• Your objective: Rewrite the entries from the line containing "Given: Enter digit" through the end of the entries, inclusive, changing "passcode" to "PIN" and keeping everything else unchanged. Leave the pictures out of your answer.

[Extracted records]
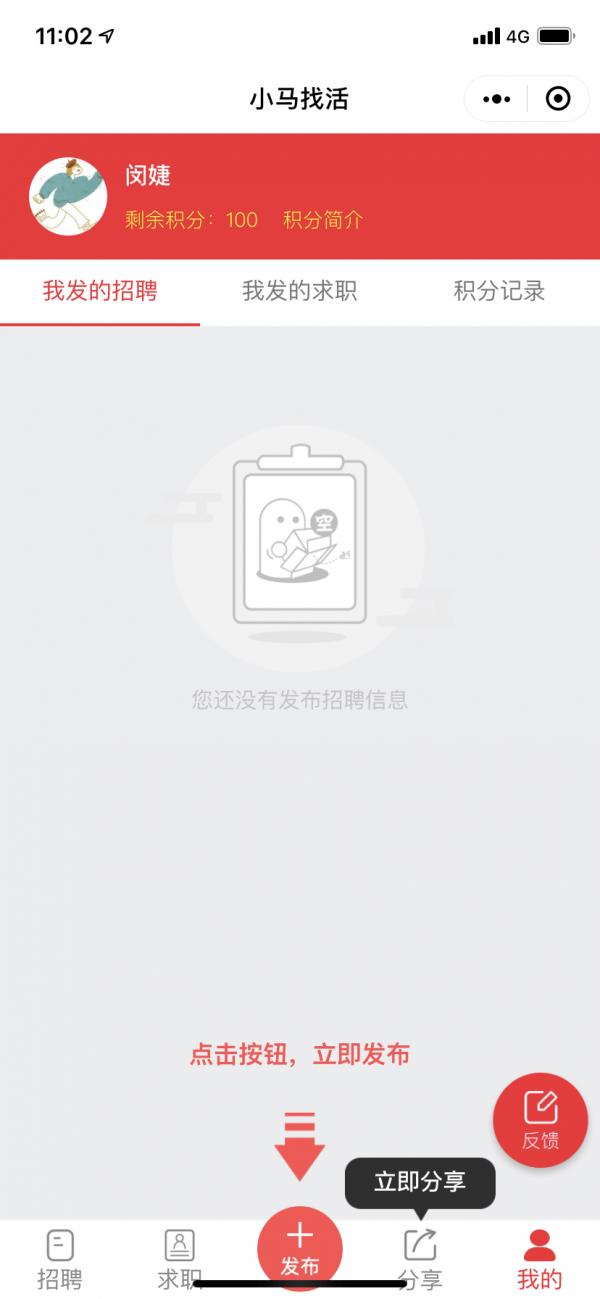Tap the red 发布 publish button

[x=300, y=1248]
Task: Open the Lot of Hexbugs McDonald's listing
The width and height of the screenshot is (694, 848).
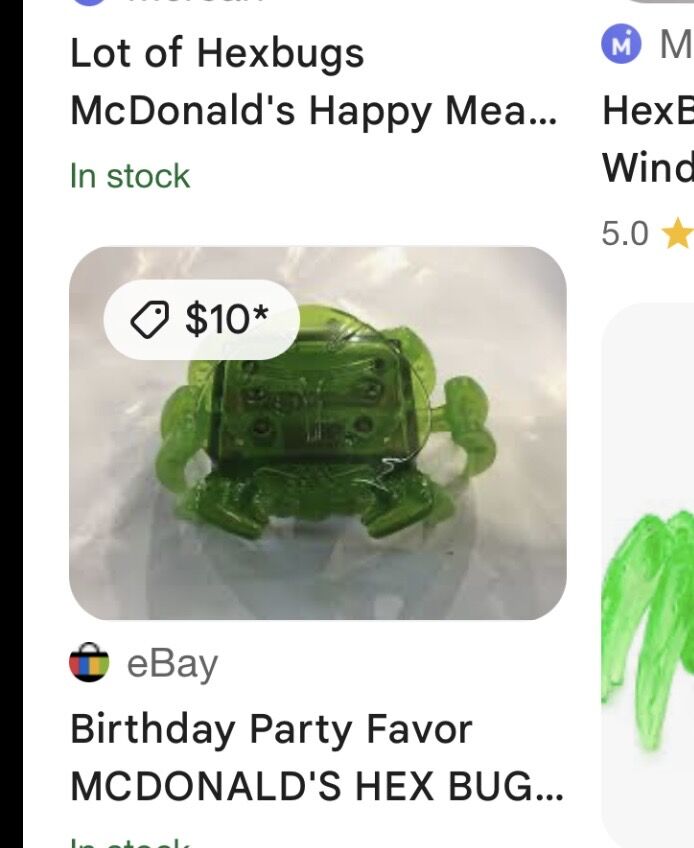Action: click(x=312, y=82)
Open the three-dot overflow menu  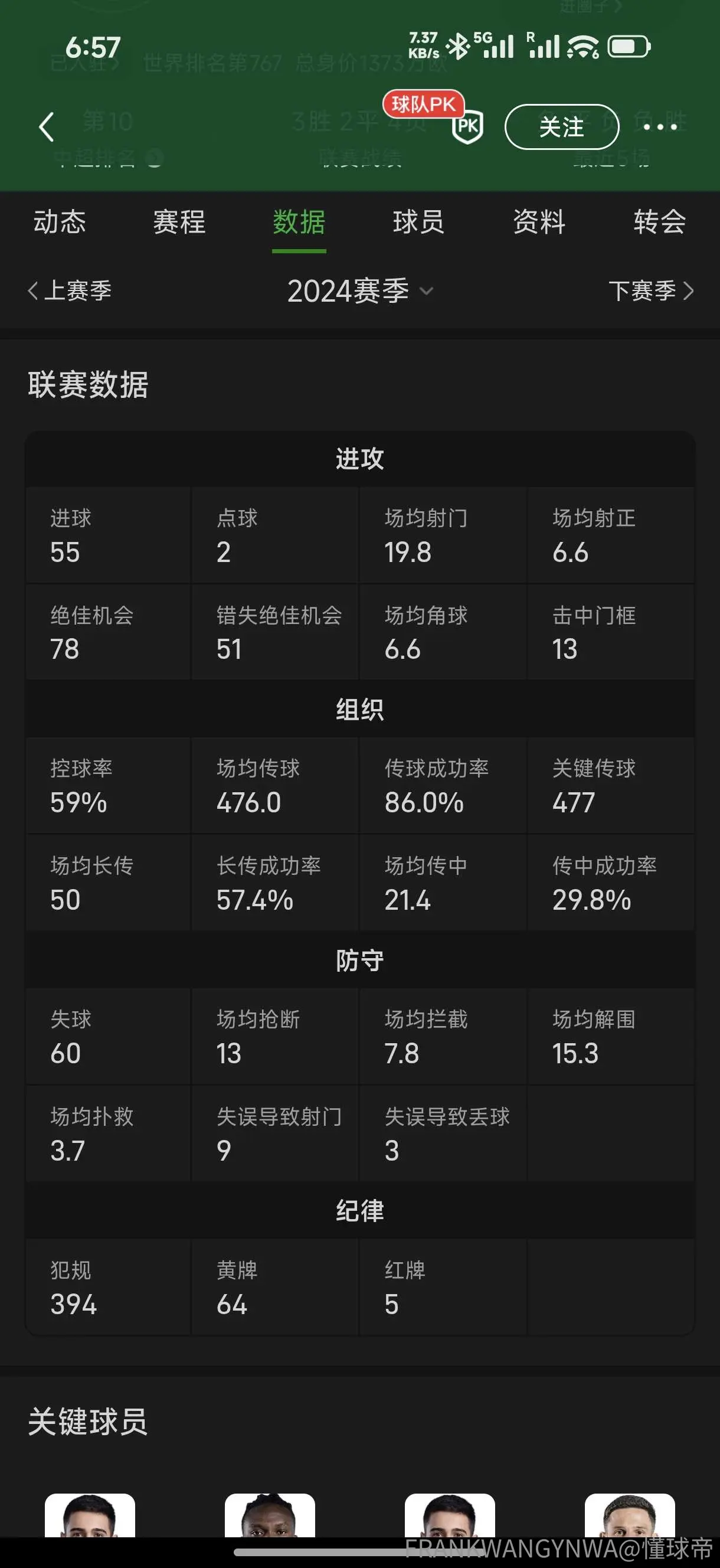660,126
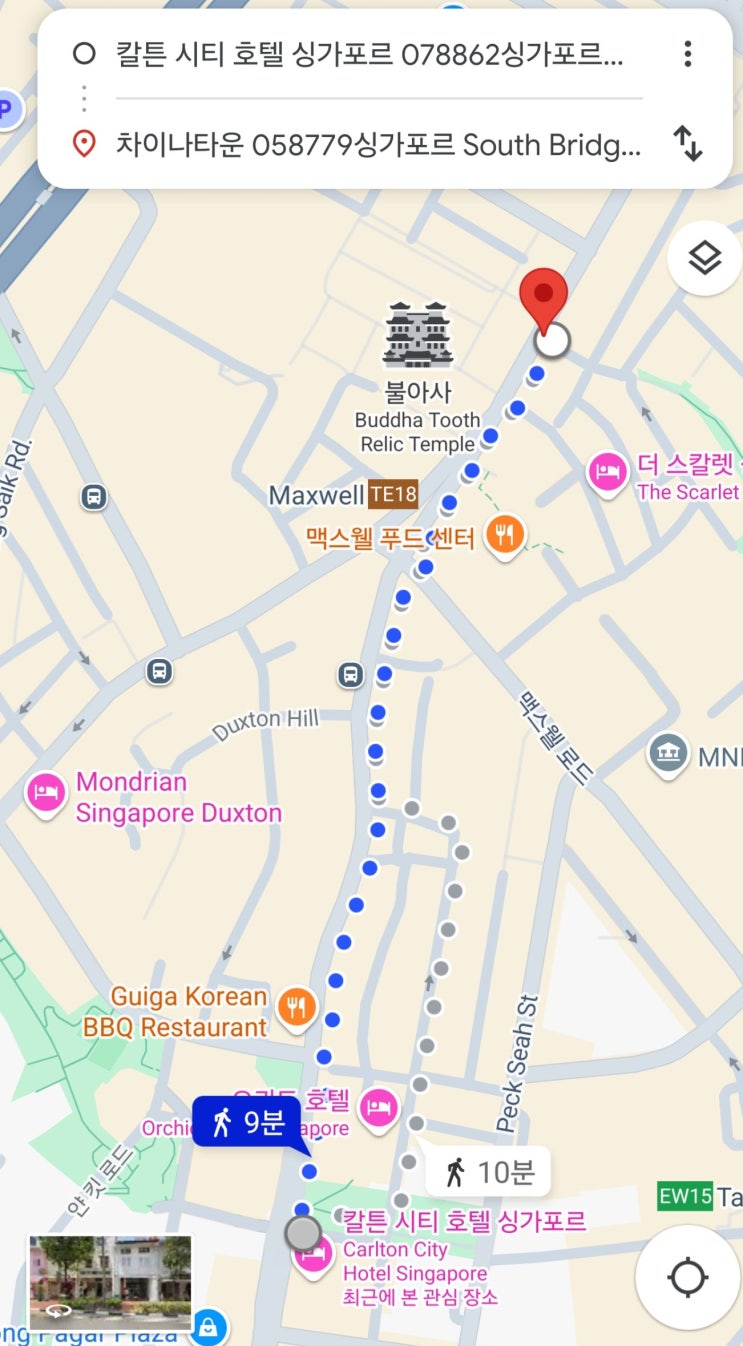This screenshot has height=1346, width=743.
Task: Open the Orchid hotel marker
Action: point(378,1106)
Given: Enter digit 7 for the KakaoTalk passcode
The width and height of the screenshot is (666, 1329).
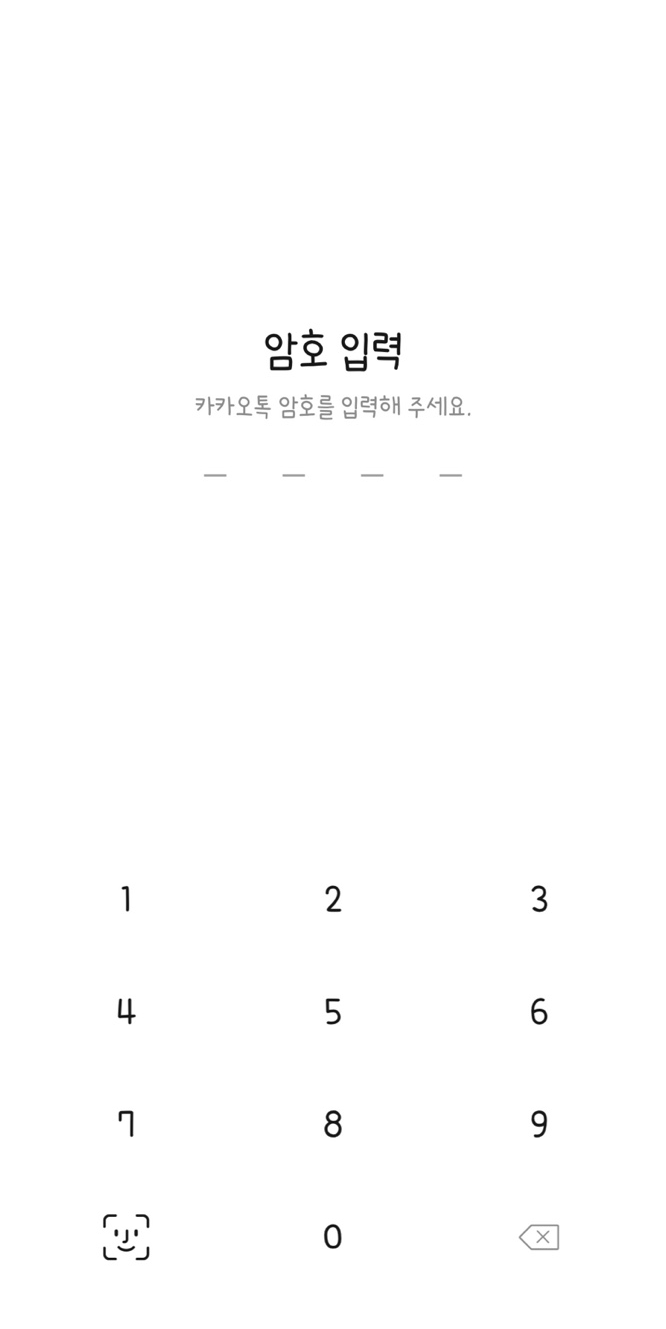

• Written response:
Given: Enter digit 7 for the KakaoTalk PIN
The width and height of the screenshot is (666, 1329).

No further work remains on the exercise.